In the listing below, locate the line containing "Domande sui prodotti (28, 2474)" and the line containing "Chi siamo (70, 2474)". Output both of them and every line between, exactly as written, and nothing more.

* Material to process
-- Opening Marker --

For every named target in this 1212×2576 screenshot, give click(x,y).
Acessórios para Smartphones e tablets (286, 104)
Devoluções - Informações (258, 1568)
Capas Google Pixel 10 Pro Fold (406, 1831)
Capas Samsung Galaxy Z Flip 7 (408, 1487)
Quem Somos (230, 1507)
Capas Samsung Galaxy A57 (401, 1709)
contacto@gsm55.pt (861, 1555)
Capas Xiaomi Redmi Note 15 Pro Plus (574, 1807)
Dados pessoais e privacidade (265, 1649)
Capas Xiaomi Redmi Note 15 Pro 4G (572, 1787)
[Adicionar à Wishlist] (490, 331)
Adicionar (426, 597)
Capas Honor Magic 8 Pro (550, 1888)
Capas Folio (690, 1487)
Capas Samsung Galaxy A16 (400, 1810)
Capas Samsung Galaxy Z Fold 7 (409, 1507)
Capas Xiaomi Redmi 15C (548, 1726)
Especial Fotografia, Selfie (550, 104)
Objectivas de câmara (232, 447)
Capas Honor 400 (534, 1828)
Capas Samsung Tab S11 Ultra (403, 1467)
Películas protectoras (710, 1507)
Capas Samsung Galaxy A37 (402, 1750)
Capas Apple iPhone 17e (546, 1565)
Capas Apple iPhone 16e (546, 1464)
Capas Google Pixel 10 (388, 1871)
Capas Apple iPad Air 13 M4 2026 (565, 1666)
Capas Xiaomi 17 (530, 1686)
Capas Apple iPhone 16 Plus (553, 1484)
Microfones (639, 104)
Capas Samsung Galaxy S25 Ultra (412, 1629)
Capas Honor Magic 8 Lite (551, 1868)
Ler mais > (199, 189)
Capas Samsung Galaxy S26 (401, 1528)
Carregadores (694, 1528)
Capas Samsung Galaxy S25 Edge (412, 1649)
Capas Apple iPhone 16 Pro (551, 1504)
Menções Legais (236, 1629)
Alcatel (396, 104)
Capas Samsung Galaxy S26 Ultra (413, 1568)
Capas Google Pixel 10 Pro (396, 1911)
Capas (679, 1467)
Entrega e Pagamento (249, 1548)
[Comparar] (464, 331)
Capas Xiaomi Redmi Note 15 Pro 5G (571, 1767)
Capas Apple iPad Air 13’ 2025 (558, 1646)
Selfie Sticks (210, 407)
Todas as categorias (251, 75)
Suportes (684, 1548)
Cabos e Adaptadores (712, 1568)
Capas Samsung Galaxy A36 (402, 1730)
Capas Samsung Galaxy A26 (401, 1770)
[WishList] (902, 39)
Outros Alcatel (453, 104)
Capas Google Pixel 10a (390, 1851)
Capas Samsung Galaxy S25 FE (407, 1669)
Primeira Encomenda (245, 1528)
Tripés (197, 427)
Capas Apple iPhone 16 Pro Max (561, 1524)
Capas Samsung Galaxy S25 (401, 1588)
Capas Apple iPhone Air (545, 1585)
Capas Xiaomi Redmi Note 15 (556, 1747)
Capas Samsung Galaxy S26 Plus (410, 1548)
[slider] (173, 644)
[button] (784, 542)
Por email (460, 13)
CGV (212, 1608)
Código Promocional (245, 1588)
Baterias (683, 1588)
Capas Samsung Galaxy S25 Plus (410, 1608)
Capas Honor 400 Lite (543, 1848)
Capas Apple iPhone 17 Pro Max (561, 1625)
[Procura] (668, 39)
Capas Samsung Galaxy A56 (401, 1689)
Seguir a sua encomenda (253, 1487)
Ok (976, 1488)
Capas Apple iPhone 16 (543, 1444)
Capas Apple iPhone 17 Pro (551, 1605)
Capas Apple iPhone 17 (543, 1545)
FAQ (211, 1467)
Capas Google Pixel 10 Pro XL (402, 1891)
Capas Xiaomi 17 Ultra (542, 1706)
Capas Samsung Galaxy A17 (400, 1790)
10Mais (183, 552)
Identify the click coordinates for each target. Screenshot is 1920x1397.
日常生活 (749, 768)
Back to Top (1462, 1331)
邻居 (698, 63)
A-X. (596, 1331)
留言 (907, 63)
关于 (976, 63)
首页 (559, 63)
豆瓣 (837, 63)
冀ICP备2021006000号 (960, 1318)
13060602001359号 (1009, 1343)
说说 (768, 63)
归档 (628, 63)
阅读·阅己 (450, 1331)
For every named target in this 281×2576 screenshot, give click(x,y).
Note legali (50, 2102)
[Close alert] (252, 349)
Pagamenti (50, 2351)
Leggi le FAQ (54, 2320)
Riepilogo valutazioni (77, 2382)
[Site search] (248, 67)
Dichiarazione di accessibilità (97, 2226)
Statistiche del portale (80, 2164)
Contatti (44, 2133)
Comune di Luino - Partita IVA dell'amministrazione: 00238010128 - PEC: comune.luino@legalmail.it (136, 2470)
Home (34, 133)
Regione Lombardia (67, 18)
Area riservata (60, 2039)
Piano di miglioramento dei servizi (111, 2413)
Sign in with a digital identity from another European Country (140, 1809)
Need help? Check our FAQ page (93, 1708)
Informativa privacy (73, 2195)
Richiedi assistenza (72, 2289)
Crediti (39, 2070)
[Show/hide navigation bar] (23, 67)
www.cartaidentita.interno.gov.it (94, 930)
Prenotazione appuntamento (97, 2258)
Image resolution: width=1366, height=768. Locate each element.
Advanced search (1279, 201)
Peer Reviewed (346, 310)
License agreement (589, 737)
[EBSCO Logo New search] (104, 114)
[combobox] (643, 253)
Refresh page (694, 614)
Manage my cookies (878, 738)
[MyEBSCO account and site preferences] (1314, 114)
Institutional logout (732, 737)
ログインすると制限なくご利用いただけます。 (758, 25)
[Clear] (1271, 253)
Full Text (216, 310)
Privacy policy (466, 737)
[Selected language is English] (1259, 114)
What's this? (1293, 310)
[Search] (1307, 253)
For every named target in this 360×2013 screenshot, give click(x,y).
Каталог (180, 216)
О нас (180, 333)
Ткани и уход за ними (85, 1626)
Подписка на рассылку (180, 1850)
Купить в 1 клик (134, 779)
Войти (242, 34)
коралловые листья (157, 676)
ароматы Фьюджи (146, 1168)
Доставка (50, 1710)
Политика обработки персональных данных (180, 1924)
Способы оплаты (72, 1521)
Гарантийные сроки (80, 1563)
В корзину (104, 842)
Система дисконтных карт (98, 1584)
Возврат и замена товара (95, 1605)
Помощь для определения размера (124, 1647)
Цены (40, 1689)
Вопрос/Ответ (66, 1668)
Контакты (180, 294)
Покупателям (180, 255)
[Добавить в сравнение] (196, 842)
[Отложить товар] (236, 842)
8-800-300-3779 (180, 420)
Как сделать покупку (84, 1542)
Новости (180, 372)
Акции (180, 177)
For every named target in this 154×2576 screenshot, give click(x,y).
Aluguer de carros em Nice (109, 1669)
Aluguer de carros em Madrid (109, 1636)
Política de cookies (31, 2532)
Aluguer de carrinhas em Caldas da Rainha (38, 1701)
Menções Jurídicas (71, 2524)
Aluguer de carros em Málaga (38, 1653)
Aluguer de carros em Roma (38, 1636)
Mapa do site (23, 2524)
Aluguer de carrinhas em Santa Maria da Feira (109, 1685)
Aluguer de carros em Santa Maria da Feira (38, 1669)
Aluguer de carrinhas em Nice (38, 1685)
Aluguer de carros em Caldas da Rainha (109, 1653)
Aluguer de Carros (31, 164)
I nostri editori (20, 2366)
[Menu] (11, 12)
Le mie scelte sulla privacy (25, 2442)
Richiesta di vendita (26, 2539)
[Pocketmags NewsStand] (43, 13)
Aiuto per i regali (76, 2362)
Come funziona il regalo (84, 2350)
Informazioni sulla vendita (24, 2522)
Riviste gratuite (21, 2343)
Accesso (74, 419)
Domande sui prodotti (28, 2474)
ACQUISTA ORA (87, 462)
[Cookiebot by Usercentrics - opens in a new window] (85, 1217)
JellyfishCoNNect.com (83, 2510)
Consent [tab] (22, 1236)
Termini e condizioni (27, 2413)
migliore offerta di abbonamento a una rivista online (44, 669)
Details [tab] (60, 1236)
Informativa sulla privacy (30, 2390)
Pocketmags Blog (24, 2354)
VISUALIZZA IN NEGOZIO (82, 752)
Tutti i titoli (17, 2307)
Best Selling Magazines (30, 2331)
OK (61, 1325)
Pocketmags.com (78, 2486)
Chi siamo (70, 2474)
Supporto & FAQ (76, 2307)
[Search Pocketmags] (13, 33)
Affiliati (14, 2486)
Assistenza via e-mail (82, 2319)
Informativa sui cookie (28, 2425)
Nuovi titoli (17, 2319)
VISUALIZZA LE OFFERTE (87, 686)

-- Closing Marker --

* Reply
Domande sui prodotti (28, 2474)
ACQUISTA ORA (87, 462)
[Cookiebot by Usercentrics - opens in a new window] (85, 1217)
JellyfishCoNNect.com (83, 2510)
Consent [tab] (22, 1236)
Termini e condizioni (27, 2413)
migliore offerta di abbonamento a una rivista online (44, 669)
Details [tab] (60, 1236)
Informativa sulla privacy (30, 2390)
Pocketmags Blog (24, 2354)
VISUALIZZA IN NEGOZIO (82, 752)
Tutti i titoli (17, 2307)
Best Selling Magazines (30, 2331)
OK (61, 1325)
Pocketmags.com (78, 2486)
Chi siamo (70, 2474)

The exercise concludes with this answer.